EXTRAIT:
>>
J’ai avalé mon histoire comme j’ai mangé la tienne, Poète, Sculpteur ou Peintre d’éternité au présent… Quel repas, dis-tu, avons-nous partagé ? À quand, et avec qui , le prochain ? On verra... On lira ... | Marie-Thérèse PEYRIN - Janvier 2015

Christian LUX Hommage

ETAT DES YEUX | Eté 2020 | Une belle Amitié Bugiste : Christian LUX

Il est parti brutalement fin Avril, en plein confinement. Il est mort dans les bras d'une amoureuse... Elle a fait venir les secours... Il n'a pas survécu... Il avait mon âge... Nous nous connaissions en raison de notre Amitié commune avec Charles JULIET. Sa disparition a semé la stupéfaction parmi ses proches et ses ami.e.s  et aussi à Radio B de Bourg -en -Bresse  où il animait ou co-animait des émissions, dont la sienne L'Art c'est pas du Lux. Il nous manque douloureusement, mais son souvenir nous relie, il était un être généreux et profondément investi dans le partage des richesses culturelles, il était un humaniste actif et avait été un soignant attentif. Il avait fait de sa fragilité de gosse cabossé dès la petite enfance, une force de revitalisation et de courage pour aimer et aider les autres. Il était un homme debout et solaire, un joyeux ambulant propulsé par l'énergie de ses blessures. Un rescapé de l'abandon. Un écrivain en marche également. Il n'a pas eu le temps de boucler son parcours comme il l'aurait voulu.  Nous porterons désormais sa mémoire vivante. Voici le texte d'hommage intégral que j'ai écrit pour lui, sa version écourtée et modifiée se trouve dans l'enregistrement de Radio B diffusé le Dimanche 5  Juillet 2020 à 14h ( 90 minutes).

________________________________________________________

CHRISTIAN ET CHARLES

                                                                                                                                               
 
Photo Marie-Thérèse Peyrin ©

 

Christian LUX et Charles JULIET

chez la Jeanne à Bourg en Bresse

Lundi 9 Septembre 2019  

pour l’émission consacrée à Charles à Radio B en ma présence.
<<
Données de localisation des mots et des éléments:
>>
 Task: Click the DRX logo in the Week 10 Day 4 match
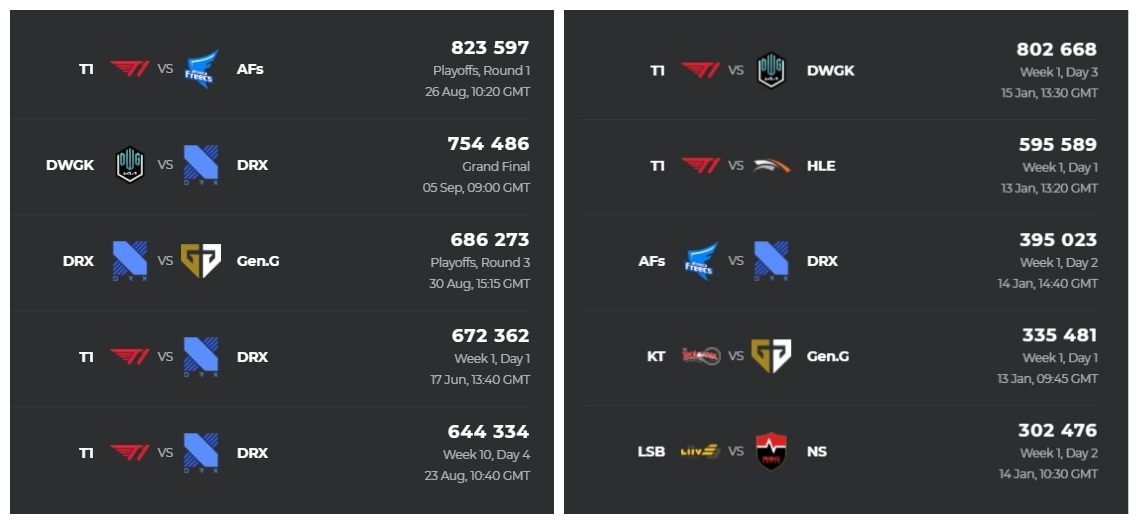pyautogui.click(x=200, y=453)
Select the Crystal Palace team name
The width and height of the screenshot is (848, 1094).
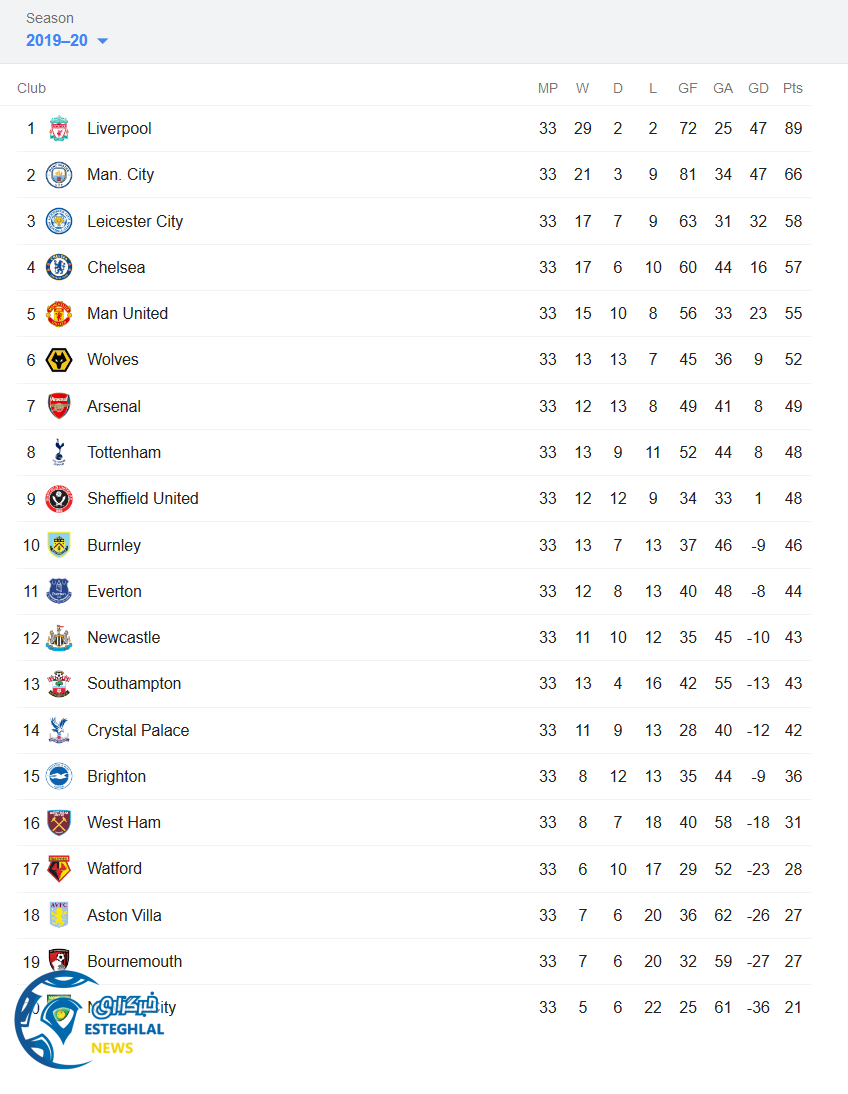138,731
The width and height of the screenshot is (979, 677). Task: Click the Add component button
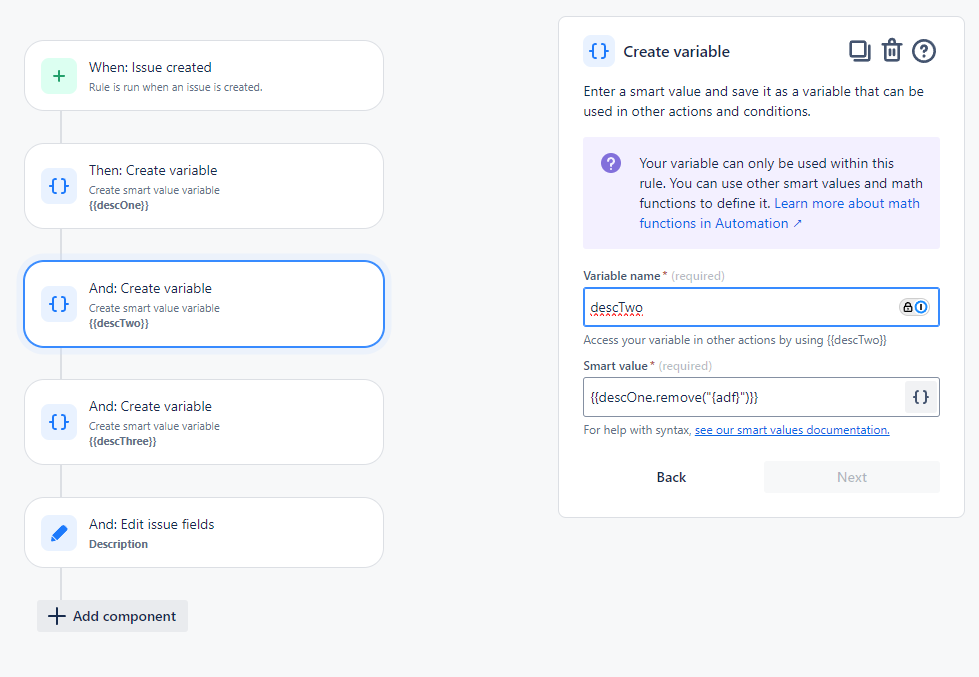113,616
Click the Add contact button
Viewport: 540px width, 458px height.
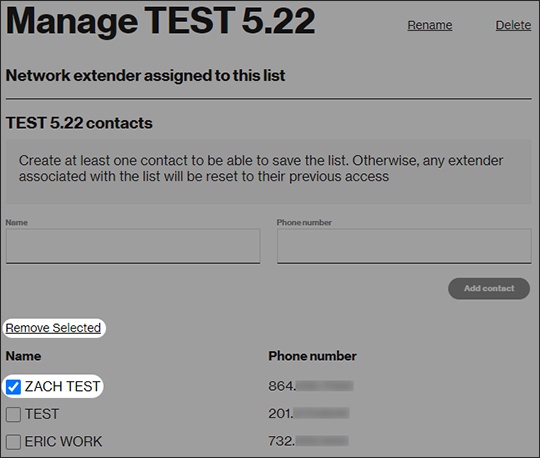pyautogui.click(x=489, y=289)
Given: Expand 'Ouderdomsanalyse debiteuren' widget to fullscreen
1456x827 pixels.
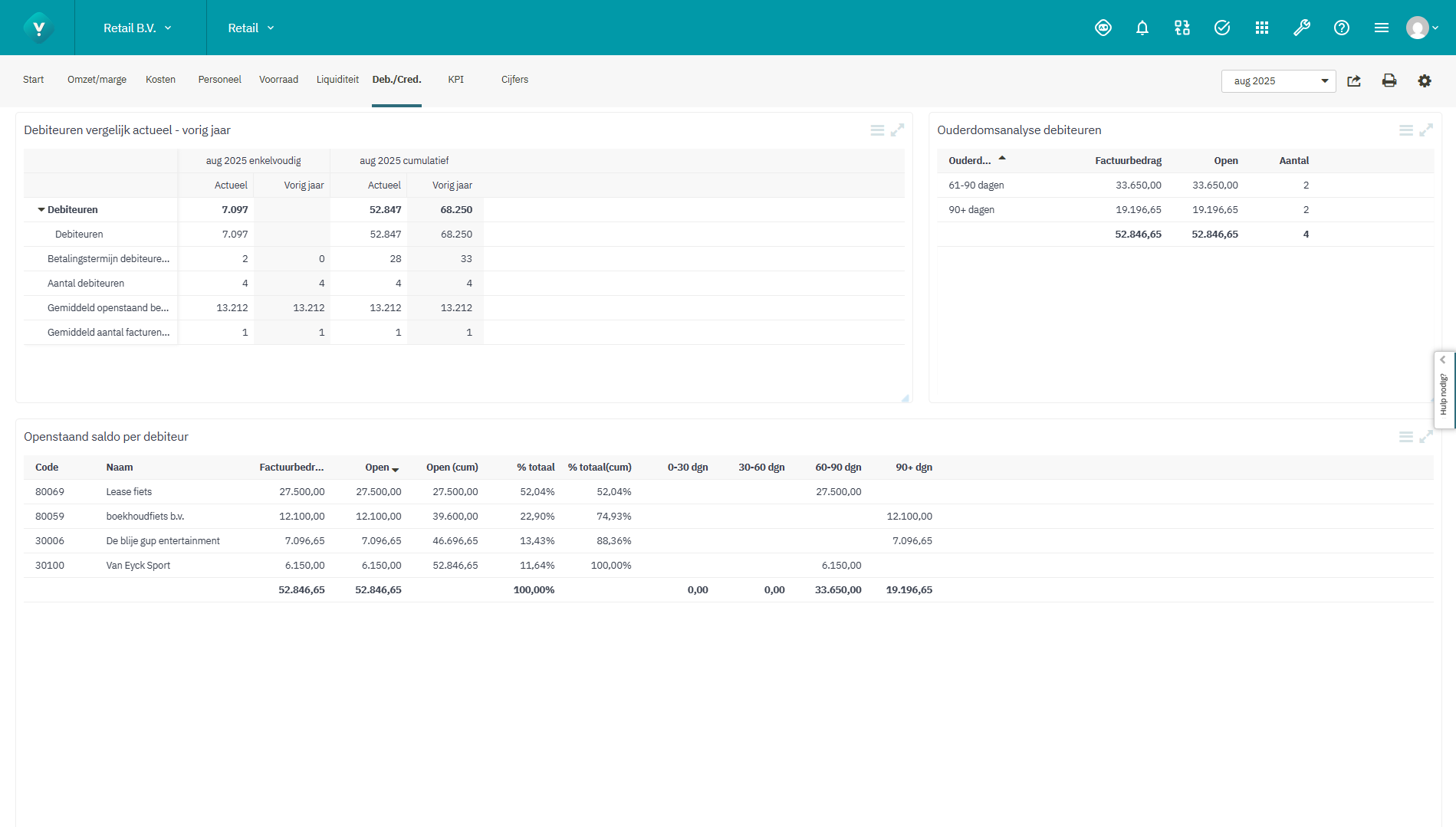Looking at the screenshot, I should point(1427,130).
<<
TRAVAIL À FAIRE:
1: Répondez à ces questions sur l'hommage à Christian Lux.
(a) Quand Christian Lux est-il mort ?
(b) Quel est le titre de son émission sur Radio B ?
(c) Quel jour la photo de Christian Lux et Charles Juliet a-t-elle été prise ?
2: Recopiez le passage de l'hommage à Christian Lux compris entre « Photo Marie-Thérèse Peyrin » et « en ma présence. », ces deux passages inclus.
3: Poursuivez l'hommage à Christian Lux à partir de l'endroit où il s'arrête.
Les fiches ci-dessus n'interviennent pas ici.

RÉPONSES:
1:
(a) Fin avril, en plein confinement.
(b) L'Art c'est pas du Lux.
(c) Le lundi 9 septembre 2019.

2:
Photo Marie-Thérèse Peyrin ©

 

Christian LUX et Charles JULIET

chez la Jeanne à Bourg en Bresse

Lundi 9 Septembre 2019  

pour l’émission consacrée à Charles à Radio B en ma présence.

3:
Abécédaire

 

 |||                           

pour une belle  Amitié Bugiste

 

 

en hommage à Christian LUX 

 

Lyon le Vendredi 27 Juin 2020

 

Parce que tu aimes les Lettres… 

 

 

Très cher Christian,

 

Avec Tendresse, je voudrais te parler comme à un très jeune enfant ou à un arbrisseau résistant qui aurait bravé toutes les tourmentes pour pousser dans une forêt qui n’a pas pu le reconnaître, le nommer afin de le rassurer suffisamment.

Je te dédie avec émotion, cette litanie…

 

 

A comme Aller jusqu’au cimetière de CORVEISSIAT, en pleine crise pandémique, n’avoir pas pu t’y rejoindre, pour tes obsèques début Mai.

 

B comme Berceau des Silences, Le Silence final dans lequel tu viens de retourner… Silences que tu as subis dans ta toute petite enfance Lyonnaise .

 

C comme Connivence, en hommage à ta force d’interrogation sur la place de l’Autre dans chaque vie, même parmi les plus cabossées.

 

D comme Détermination, dans ta reconstruction d’un Destin acceptable ,après déboires, dérives, douleur et don de soi, à foison.

 

E comme Écoute, écouter les autres, en faire ton métier, puis ton vif plaisir radiophonique, ici, à Radio B dans ton émission « L’Art c’est pas du Lux ». Empathie profonde…

 

F comme, Frénésie d’action, au fil de rencontres Littéraires et Artistiques que tu as su créer, afin de donner au plus grand nombre, cette « Nourriture » dont a parlé notre bel Ami partagé, Charles JULIET, dans toute son œuvre.

 

G comme Généalogie, à la recherche des traces administratives liées à l’Arbre-Père-Mère. Ce référent originaire demeuré inconnu de toi et qui t’a durablement caché la Source de tes angoisses, toutes arrimées à ton sentiment d’abandon, jusqu’à ce que tu décides de partir seul à sa rencontre, en passant par des recherches d’archive , et la pratique personnelle  de l’écriture …  Vers tes cinquante ans,  tu as fait le plus grand pas de ta Vie… Vertige généalogique de la découverte partielle de ta propre tragédie. Gratitude , envers ta famille adoptive, laquelle  t’a permis de grandir malgré tes peurs et ta colère légitime.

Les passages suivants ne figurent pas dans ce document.